**** GIVEN DATA ****
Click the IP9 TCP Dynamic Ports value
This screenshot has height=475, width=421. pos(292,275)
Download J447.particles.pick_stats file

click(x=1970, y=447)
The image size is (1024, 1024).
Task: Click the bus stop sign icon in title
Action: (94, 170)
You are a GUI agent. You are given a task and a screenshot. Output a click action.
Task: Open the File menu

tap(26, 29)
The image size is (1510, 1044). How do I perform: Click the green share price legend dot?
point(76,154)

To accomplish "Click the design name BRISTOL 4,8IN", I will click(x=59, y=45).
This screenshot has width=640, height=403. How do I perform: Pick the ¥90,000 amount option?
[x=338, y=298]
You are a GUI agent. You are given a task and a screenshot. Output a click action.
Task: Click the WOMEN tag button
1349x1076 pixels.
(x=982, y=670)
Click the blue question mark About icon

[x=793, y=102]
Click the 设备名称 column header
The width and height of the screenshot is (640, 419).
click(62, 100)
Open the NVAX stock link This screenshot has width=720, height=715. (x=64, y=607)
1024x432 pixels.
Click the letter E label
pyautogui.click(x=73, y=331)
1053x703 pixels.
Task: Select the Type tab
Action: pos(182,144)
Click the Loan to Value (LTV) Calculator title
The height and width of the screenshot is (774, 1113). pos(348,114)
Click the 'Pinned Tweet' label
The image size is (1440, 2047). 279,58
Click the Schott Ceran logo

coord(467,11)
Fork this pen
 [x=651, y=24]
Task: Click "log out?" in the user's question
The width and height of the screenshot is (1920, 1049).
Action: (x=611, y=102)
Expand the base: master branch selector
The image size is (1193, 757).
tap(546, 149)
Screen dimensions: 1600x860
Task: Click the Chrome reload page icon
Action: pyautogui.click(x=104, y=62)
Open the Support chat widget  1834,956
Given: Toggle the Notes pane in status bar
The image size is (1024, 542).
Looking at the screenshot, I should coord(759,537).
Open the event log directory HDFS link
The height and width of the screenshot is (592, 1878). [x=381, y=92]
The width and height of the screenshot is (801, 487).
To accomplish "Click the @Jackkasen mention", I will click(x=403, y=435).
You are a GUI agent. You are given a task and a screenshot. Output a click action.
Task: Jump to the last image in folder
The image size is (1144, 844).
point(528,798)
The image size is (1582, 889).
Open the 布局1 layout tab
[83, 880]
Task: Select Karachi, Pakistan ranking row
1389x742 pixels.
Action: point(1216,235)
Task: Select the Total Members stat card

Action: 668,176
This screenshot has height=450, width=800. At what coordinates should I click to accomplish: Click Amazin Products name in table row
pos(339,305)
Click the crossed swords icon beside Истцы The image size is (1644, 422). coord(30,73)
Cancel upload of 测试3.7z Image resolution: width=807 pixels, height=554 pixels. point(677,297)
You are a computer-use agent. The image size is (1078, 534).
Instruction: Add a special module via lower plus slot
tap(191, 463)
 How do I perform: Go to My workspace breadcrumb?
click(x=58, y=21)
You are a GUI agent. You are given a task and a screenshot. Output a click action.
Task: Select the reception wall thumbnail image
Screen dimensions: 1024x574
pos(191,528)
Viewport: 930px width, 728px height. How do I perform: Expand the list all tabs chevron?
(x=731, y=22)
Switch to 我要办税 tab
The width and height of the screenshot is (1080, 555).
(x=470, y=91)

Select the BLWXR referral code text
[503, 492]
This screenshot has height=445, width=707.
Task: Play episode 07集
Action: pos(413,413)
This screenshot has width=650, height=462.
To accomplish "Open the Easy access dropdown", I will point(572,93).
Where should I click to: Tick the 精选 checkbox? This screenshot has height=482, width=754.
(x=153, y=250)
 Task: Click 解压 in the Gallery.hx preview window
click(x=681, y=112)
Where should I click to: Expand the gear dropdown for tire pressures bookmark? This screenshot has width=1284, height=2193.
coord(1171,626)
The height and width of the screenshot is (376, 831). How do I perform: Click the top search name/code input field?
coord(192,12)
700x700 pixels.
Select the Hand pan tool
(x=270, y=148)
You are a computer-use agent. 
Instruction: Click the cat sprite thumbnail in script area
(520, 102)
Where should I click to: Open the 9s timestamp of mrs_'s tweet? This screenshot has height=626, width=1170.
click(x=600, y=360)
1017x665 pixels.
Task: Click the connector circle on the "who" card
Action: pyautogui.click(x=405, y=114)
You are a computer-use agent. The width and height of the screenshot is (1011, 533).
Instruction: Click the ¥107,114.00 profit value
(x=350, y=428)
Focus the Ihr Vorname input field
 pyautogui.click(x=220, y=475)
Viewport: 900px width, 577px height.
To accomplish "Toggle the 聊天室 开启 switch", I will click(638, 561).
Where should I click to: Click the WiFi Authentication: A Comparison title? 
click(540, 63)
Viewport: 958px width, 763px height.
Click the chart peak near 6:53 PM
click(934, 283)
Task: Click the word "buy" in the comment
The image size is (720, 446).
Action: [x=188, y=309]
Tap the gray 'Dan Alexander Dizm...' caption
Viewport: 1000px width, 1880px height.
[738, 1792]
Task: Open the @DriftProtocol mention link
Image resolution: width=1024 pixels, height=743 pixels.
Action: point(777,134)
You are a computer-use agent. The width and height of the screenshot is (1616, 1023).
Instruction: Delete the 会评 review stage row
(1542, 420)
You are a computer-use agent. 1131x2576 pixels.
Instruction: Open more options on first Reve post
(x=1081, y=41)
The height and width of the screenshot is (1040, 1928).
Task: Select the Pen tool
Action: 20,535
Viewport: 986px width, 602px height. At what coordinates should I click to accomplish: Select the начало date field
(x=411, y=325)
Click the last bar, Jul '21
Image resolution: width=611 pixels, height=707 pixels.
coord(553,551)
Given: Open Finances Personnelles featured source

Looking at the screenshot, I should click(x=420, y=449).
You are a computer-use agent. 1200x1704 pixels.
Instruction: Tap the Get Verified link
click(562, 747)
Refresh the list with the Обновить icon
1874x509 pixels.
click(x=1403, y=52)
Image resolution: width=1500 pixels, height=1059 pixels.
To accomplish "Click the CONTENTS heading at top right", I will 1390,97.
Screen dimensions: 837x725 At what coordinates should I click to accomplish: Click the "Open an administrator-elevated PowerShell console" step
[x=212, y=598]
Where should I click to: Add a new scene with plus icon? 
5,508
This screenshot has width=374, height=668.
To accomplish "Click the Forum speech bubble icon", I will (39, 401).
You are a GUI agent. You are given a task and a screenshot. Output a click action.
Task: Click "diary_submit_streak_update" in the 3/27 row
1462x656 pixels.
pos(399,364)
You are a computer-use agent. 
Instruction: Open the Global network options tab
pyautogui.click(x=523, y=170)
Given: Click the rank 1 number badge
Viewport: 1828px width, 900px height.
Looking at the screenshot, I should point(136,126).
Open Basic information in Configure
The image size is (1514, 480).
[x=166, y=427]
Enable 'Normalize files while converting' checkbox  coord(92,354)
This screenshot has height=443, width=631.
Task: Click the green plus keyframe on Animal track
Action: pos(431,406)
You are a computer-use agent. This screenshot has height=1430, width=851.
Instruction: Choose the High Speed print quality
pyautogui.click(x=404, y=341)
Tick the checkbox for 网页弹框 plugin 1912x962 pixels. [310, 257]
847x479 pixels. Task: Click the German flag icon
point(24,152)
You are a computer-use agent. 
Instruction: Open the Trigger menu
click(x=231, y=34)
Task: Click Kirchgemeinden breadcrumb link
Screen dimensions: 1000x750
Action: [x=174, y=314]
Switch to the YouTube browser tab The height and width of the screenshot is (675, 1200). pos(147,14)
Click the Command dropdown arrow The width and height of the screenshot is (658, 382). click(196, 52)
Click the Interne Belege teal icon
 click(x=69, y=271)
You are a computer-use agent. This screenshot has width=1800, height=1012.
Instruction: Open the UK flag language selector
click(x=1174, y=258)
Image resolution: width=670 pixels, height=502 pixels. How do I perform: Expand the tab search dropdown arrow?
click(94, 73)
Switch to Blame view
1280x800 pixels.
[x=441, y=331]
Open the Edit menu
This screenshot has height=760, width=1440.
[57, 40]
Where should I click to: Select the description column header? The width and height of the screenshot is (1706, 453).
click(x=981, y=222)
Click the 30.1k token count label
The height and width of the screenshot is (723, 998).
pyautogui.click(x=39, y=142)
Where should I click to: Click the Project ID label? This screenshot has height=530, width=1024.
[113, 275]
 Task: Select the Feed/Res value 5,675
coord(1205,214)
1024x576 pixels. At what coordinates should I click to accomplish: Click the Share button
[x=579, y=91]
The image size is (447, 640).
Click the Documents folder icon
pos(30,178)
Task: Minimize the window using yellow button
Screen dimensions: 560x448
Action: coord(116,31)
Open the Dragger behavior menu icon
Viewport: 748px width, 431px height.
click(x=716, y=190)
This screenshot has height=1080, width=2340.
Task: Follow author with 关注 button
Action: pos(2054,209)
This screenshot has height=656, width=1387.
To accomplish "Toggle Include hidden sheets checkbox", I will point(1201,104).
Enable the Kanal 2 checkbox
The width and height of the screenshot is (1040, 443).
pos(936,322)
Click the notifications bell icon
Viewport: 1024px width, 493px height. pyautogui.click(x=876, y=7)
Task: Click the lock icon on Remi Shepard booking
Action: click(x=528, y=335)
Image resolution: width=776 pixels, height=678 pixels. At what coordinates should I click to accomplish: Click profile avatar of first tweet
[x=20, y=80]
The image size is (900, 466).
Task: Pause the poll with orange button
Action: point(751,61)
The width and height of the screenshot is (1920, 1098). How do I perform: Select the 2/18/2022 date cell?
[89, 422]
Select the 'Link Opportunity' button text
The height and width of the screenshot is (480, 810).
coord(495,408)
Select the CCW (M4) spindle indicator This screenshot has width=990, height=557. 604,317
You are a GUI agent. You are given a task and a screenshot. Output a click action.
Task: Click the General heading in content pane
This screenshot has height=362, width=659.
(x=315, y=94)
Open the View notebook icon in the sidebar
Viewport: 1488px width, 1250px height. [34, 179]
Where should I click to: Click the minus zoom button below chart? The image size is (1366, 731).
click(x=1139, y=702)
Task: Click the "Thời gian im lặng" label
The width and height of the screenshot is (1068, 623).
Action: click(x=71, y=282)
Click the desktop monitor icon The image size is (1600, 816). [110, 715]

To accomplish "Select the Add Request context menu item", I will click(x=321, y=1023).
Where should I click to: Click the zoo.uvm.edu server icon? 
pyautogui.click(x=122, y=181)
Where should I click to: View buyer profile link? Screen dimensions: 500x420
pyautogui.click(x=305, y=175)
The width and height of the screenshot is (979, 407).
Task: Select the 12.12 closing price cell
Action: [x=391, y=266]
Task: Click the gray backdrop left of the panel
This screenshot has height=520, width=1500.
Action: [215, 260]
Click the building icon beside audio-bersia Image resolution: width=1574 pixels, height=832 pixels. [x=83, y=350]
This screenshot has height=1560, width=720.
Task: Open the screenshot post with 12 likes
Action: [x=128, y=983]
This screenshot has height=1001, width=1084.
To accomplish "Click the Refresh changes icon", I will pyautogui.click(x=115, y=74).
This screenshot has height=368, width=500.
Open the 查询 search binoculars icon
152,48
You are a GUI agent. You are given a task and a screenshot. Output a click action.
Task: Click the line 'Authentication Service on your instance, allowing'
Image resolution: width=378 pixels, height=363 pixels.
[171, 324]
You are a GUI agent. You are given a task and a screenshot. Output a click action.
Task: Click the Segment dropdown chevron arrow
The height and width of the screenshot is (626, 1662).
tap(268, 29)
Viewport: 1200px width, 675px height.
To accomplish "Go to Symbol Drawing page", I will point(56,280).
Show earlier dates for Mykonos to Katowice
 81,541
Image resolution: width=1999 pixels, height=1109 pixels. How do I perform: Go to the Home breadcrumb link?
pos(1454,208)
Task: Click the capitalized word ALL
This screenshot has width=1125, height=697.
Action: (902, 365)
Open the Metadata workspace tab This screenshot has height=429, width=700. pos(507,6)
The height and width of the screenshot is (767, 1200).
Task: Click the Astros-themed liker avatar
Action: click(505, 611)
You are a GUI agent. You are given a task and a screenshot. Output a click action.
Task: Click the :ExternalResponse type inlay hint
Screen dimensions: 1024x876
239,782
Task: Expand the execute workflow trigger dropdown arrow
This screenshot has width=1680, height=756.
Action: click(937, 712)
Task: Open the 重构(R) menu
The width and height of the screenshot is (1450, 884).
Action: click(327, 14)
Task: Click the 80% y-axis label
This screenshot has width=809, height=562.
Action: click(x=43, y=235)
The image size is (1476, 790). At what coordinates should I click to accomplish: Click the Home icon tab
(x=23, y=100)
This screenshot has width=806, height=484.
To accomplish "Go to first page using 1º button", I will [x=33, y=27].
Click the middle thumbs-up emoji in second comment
****
### [EXERCISE INSTRUCTIONS]
Only the lines that contain the string "mention" are to be copied from the records.

### [RESPONSE BELOW]
To accomplish "Click the @Jackkasen mention", I will click(x=403, y=435).
Task: Open the @DriftProtocol mention link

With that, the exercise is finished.